Publication year - 2000
Publication title -
australian and new zealand journal of medicine
Language(s) - English
Resource type - Journals
SCImago Journal Rank - 0.596
H-Index - 70
eISSN - 1445-5994
pISSN - 0004-8291
DOI - 10.1111/j.1445-5994.2000.tb04360.x
Subject(s) - medicine , coronary artery disease , coronary angiography , cardiology , stress testing (software) , stress echocardiography , gold standard (test) , angiography , kappa , population , diagnostic accuracy , thallium , radiology , scintigraphy , cohen's kappa , myocardial infarction , linguistics , philosophy , machine learning , inorganic chemistry , chemistry , environmental health , computer science , programming language
Background : Exercise stress echocardiography (ESE) is a more recent form of totally non‐invasive stress testing which like exercise thallium SPECT scintigraphy (ETS) was developed to overcome the known limitations of ECG stress testing, namely the limited diagnostic accuracy and the inability of ECG stress testing to site the region of coronary artery disease (CAD) induced ischaemia.
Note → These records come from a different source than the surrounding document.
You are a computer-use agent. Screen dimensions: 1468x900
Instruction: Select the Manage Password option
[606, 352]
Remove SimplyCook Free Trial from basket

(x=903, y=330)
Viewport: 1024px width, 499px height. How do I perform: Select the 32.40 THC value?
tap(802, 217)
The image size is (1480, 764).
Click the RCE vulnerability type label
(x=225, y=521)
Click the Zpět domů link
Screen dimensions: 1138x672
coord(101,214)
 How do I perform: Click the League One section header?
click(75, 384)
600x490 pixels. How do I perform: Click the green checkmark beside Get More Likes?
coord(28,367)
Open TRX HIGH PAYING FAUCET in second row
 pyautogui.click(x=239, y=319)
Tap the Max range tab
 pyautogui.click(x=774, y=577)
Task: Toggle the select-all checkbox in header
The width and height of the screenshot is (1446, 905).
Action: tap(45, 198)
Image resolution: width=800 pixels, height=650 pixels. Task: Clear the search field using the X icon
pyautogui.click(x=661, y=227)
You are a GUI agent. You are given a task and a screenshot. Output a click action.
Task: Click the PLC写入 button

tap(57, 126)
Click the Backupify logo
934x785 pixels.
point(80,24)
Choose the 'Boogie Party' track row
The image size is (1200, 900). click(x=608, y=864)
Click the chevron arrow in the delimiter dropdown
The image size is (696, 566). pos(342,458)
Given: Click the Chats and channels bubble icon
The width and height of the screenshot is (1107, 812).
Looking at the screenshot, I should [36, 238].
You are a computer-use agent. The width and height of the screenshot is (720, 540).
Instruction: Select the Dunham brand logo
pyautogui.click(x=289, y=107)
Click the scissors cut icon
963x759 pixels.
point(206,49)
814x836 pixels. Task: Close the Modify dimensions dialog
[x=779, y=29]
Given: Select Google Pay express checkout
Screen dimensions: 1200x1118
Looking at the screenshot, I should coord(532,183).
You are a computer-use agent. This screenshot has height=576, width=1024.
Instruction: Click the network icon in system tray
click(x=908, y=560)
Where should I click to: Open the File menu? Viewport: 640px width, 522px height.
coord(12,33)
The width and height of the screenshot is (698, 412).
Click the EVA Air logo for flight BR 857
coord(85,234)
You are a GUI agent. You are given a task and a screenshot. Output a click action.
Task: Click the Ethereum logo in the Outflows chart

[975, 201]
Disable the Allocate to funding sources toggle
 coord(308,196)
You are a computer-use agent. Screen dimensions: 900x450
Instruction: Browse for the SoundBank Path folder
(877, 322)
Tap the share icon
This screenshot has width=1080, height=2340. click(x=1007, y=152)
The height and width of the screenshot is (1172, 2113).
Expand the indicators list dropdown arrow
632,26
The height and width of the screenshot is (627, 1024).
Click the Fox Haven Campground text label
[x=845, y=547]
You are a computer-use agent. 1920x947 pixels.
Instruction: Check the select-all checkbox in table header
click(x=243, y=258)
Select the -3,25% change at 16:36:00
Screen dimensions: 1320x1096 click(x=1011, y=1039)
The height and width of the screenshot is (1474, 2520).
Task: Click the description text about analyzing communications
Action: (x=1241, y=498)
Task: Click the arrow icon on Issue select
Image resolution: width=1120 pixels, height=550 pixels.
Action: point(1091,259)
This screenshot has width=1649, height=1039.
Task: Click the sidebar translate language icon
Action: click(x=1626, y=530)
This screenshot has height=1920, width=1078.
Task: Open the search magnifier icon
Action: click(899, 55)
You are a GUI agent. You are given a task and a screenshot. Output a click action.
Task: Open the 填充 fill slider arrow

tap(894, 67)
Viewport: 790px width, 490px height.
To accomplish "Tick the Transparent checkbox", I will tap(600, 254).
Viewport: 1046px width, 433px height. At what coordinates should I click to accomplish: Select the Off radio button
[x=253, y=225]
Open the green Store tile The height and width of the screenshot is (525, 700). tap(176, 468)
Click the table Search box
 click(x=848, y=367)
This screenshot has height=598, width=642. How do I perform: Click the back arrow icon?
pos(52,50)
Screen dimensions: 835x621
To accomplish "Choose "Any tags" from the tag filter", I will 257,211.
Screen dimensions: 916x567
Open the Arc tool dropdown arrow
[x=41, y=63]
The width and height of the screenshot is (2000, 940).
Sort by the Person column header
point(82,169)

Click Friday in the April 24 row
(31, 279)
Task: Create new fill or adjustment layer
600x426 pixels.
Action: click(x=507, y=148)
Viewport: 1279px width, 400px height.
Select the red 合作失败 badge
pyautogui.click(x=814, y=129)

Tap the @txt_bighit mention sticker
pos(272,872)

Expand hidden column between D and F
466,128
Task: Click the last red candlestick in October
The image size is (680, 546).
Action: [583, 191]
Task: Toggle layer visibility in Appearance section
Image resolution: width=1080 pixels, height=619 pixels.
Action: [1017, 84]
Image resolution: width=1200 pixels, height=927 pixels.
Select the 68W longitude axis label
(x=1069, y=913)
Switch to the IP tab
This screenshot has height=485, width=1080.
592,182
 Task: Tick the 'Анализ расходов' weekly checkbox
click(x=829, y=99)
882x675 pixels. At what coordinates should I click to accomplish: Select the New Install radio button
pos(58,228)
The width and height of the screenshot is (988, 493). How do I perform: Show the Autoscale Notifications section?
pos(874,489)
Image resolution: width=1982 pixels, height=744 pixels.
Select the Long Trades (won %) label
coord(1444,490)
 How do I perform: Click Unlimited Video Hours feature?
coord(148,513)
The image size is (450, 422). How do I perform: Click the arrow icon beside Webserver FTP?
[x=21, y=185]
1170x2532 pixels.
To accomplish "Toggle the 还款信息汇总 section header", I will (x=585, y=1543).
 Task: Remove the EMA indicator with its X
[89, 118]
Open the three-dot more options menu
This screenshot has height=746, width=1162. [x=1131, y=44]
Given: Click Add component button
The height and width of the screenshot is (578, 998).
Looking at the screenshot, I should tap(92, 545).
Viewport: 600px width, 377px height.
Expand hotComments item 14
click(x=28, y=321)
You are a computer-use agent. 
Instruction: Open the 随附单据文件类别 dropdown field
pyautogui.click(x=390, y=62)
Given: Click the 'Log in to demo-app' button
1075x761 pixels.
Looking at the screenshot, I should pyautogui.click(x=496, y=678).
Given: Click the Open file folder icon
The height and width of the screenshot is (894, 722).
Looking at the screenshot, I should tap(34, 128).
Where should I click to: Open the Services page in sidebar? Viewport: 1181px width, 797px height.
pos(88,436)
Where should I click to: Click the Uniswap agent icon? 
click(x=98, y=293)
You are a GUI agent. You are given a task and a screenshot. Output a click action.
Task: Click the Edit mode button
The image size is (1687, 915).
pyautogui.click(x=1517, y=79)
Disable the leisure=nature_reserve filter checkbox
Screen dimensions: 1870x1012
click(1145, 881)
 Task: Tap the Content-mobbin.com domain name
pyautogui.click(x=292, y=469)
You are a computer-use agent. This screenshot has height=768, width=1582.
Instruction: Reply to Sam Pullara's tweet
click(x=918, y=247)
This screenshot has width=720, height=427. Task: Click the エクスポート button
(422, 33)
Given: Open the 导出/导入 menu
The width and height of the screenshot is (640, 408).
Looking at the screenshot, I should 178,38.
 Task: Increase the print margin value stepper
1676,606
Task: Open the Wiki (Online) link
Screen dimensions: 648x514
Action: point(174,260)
Aims : To determine the sensitivity and specificity (and overall accuracy) of ESE in a group of patients referred for ETS imaging and compare the relative costs of each technique. Methods : One hundred and fifteen patients referred for ETS consented to a simultaneous ESE. Of this group, 59 patients underwent coronary angiography which was utilised as the gold standard. Results : The feasibility of ESE was 97% (112 of 115 patients of the total study population and 57 of the 59 patients who underwent coronary angiography). Of the 59 patients undergoing coronary angiography, the sensitivity of ESE and ETS were not significantly different (84.1% versus 91.3% respectively). However, despite the apparent marked difference in specificity (92.3% versus 61.5% respectively), p = NS (Fisher's exact test) as there were only 13 normals in the group who underwent coronary angiography. Overall accuracy was also closely similar (86.0% versus 84.7% respectively) and therefore also not significantly different. By contrast, agreement with coronary angiography as measured by the kappa statistic (k±SEk) was good for ESE (0.66±0.11) but only moderate for ETS (0.54±0.13). Moreover, there was a cost saving of at least 594.00 per patient in favour of ESE. Conclusion : ESE is a totally non‐invasive, sensitive, specific and cost‐effective imaging modality for the detection and localisation of CAD.